When it notices the exception address go backward, it assumes that the processor has reached the end of the loop body and is either looping back to re-evaluate the loop condition, or that it has just re-evaluated the loop condition and it is looping back for another iteration. Either way this lower address is stored as being the start of the loop. The previous execution address (that is the address before it dropped back) is stored as being the end of the loop, as that address obviously holds the instruction that caused the processor to jump back to the lower address.
Any subsequent instructions that are between these two addresses, that is, they are part of what we suspect is the unpacking loop, are then disassembled (if they haven’t already been disassembled — remember, they’re in a loop, and we only want to disassemble them once).

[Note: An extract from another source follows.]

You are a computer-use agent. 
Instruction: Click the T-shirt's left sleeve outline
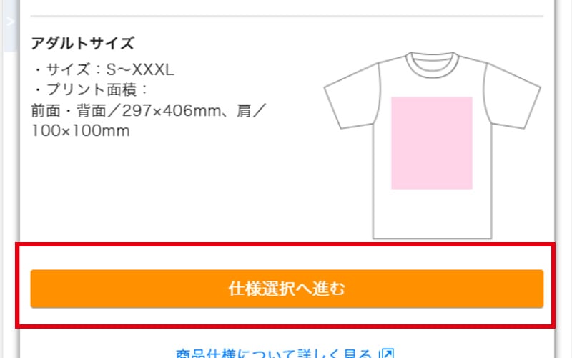pos(352,97)
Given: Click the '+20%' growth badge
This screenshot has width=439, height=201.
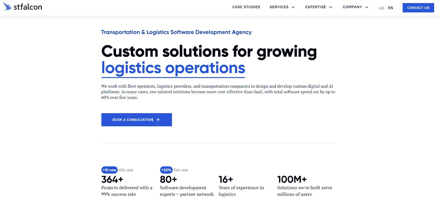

The final trick of the single-step handler is to remember the last two addresses that were executed. We need to know the second last address to log the address and instruction that transferred control to the unpacked code. The single-step debugging continues until we notice the processor executing instructions from the newly allocated memory.
Now I’m going to attempt to explain why the single-step exception handler needs to remember the last two addresses in order to find the address that passes control to the newly allocated memory. Since I got up at 03:50 after around four hours of sketchy sleep, this could be interesting!

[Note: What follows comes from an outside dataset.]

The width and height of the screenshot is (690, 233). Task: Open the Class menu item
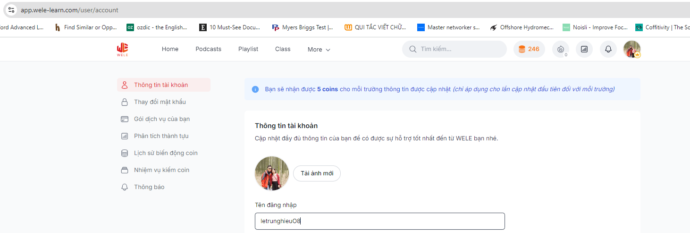pos(283,49)

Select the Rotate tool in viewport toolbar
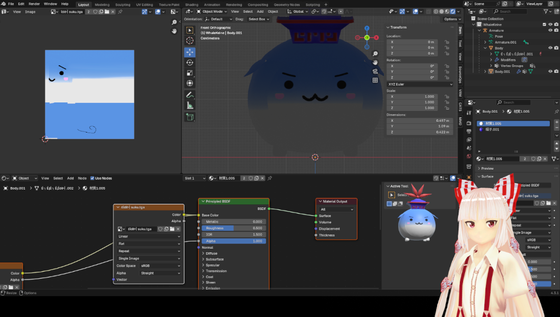click(x=190, y=63)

The single-step debug exception occurs after an instruction has executed, and the exception address/return address is that of the next instruction to be executed. This means that when the single-step handler returns, control will resume with the next instruction. The guard page exception occurs upon access to the protected memory.
Consider the following sequence of instructions, but first, allow me to set the scene. It’s a dark and dreary night, seems like nothing’s going right, and this code has just called VirtualAlloc() to request some memory of the executable variety. It has just finished unpacking and making a nice cosy nest for itself in the new block of memory, and is about to execute the following instructions.
The instruction at address 0x3c1530 is an unpacked instruction in the newly allocated block of memory, which the call edx instruction at 0x405153 is hoping to surprise us all by passing control to:
; edx contains 0x3c0000 at this point 0x40514d: adc edx,0x1530 0x405153: call edx ; transfer control to unpacked code 0x405155: add esp,0x0c ... 0x3c1530: push ebp
Here is what I believe happens. The processor executes the instruction at address 0x40514d and generates a single-step debug exception. WinAppDbg catches this exception and passes control to our single-step debug exception handler which goes by the imaginative name of single_step() (the name is set by WinAppDbg).
The exception address, in the case of single-step debug exceptions, is the address to which the handler will return which, since we don’t want to execute the same instruction again, will be the address of the next instruction to execute. In this case, that will be 0x405153.
Not wanting the call edx instruction to feel left out, and the fact that it is the next instruction probably has a lot to do with it, the processor executes the call edx instruction at 0x405153. Again, our single-step debug exception handler gets control but this time the exception address, being the address of the next instruction to execute, will be 0x3c1530 — the destination of the call instruction.
So at the end of single_step(), lasteip[0] will be 0x405153, lasteip[1] will be 0x3c1530.
When the processor attempts to fetch the instruction from address 0x3c1530, it triggers the guard page and our guard page handler, guard_page(), is called. Since the single-step exception handler gets the address of the next instruction to be executed, our guard_page() function sees 0x3c1530 as being the last address to execute. Hence we need to keep track of the last two addresses.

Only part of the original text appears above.